Mr Johnson says the unnecessary meddling with this prominent piece of legislation, combined with a woefully inadequate public consultation and submission period, is an assault on our environment and economy.

“The Government’s proposed changes to Part 2 of the Act will wreck existing case law and introduce massive uncertainty, put at risk an economy progressively built on the foundation of a ‘100% Pure, clean green’ brand now worth $14 billion; and a major concern for environmental and recreational interests is that it will effectively allow small streams to be turned into farm drains.”

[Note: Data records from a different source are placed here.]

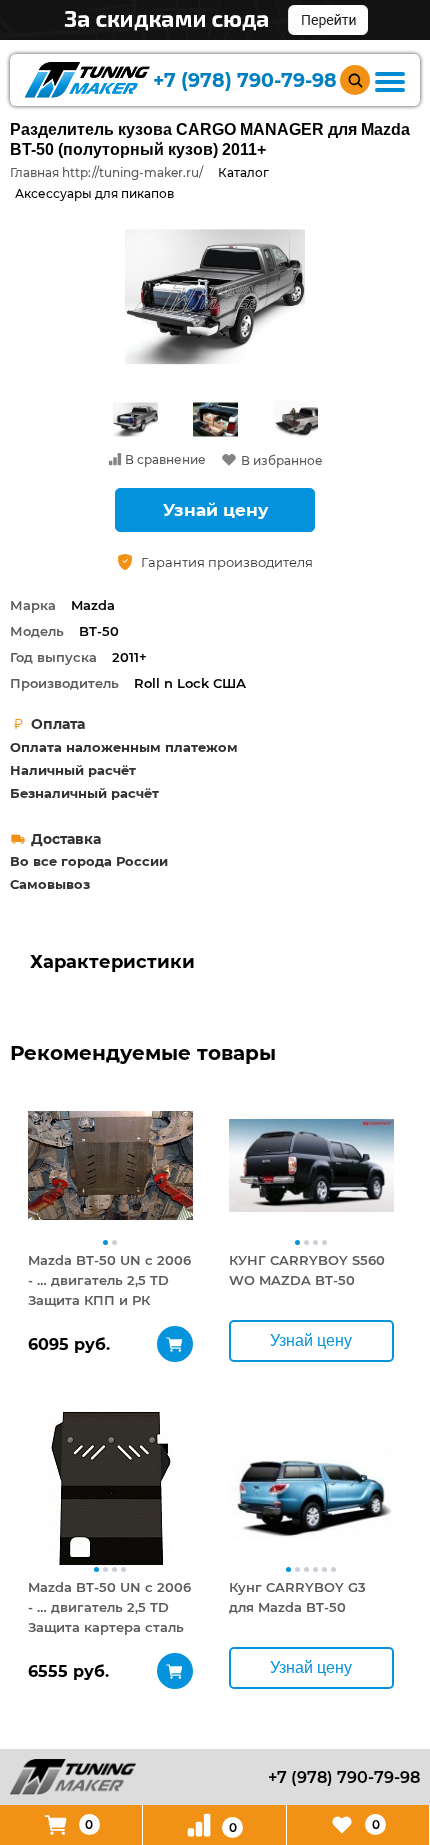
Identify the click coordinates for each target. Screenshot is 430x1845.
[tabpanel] (110, 1165)
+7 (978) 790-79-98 (245, 80)
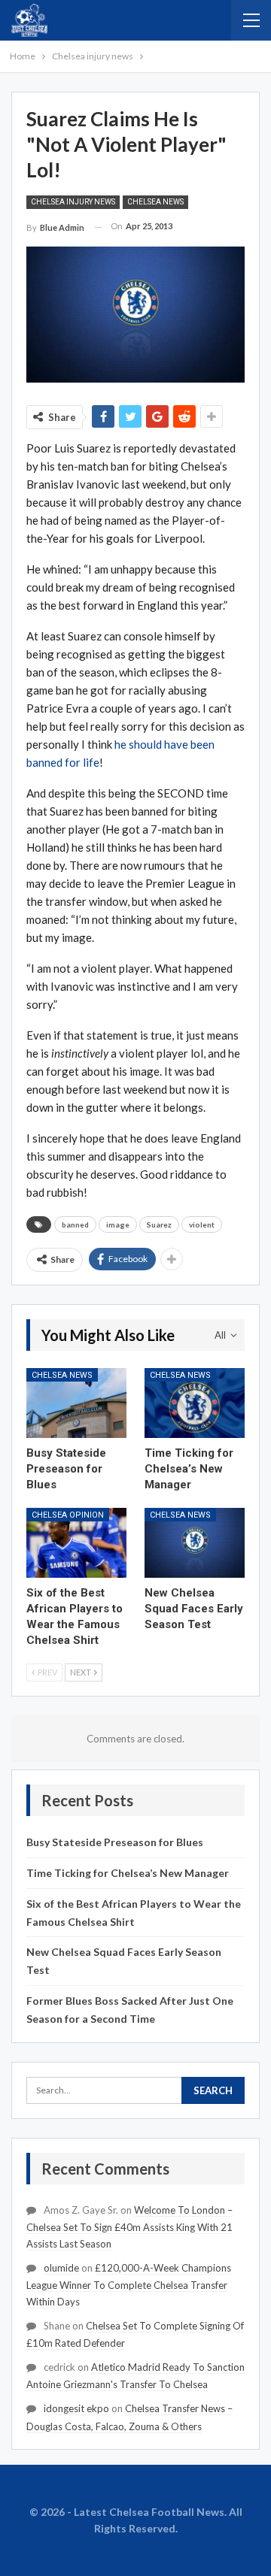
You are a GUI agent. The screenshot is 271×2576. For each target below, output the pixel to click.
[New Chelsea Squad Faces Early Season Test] (195, 1543)
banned (75, 1224)
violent (202, 1224)
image (117, 1224)
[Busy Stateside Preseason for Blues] (76, 1403)
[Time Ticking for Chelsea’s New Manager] (195, 1403)
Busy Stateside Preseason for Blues (114, 1842)
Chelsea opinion (68, 1515)
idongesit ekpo (76, 2408)
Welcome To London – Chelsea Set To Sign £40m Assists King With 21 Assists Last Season (129, 2227)
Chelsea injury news (73, 202)
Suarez (159, 1224)
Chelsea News (155, 202)
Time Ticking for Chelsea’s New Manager (127, 1872)
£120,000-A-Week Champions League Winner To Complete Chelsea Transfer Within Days (128, 2285)
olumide (61, 2268)
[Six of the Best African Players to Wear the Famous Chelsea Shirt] (76, 1543)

Summary of key points in Sir Geoffrey’s analysis:

• 3. b. – “The proposed changes to Part 2 will significantly and seriously undermine environmental protection under the RMA. These changes are largely unnecessary and will lead to greater uncertainty and cost in the application and interpretation of the RMA.”
• 8. a. – “A number of the changes will substantially limit the ability of submitters to put forward evidence as to the environmental impacts of proposals…”
• 8. b. – “Proposals for greater central government intervention [are] inconsistent with the central principles of the Act.”
• 12. – “Core environmental values that currently have status as ‘matters of national importance’ will be diminished to mere ‘matters’, including: the preservation of the natural character of the coastal natural environment; the protection of outstanding natural features and landscapes, and areas of indigenous vegetation and habitat; and the maintenance and enhancement of public access to beaches and waters. Other central environment factors, such as amenity values [recreation], the intrinsic value of ecosystems, and the maintenance and enhancement of the quality of the natural environment will no longer be considered at all.”
• 13. – “The environmental principles that remain will be significantly weakened… These changes might seem small but they have serious implications…”
• 14. – “The proposed new section 6(n)… has the potential to exclude the environmental impacts of activities on small streams and waterways – despite the critical roles these play in the ecological integrity of river systems as a whole…”
• 15. – “The changes themselves are largely unnecessary… No research findings are offered in support of the policy contention made…”
• 16. – “[Government] concerns… not supported by fact…”
• 16. b. – “Courts and other decision makers under the RMA already routinely take account of social and economic considerations… These considerations have specifically included the national benefits of infrastructure, provision of affordable housing, and the value of making land available to meet future housing needs.”
• 16. c. – “Only a tiny number of resource consent applications are declined… 90 per cent of significant infrastructure projects successfully progress through the RMA…”
• 18. – “… the changes are unlikely to deliver the Government’s central stated objective to ‘make the system easier to use, increase its certainty and predictability, and reduce unnecessary duplication and cost’… Much of that case law will now be redundant, leaving decision-makers without guidance, and thereby increasing cost and complexity…”

• 19. – “These risks are exacerbated by the proposed new section 7… and can be expected to be the basis for considerable future litigation.”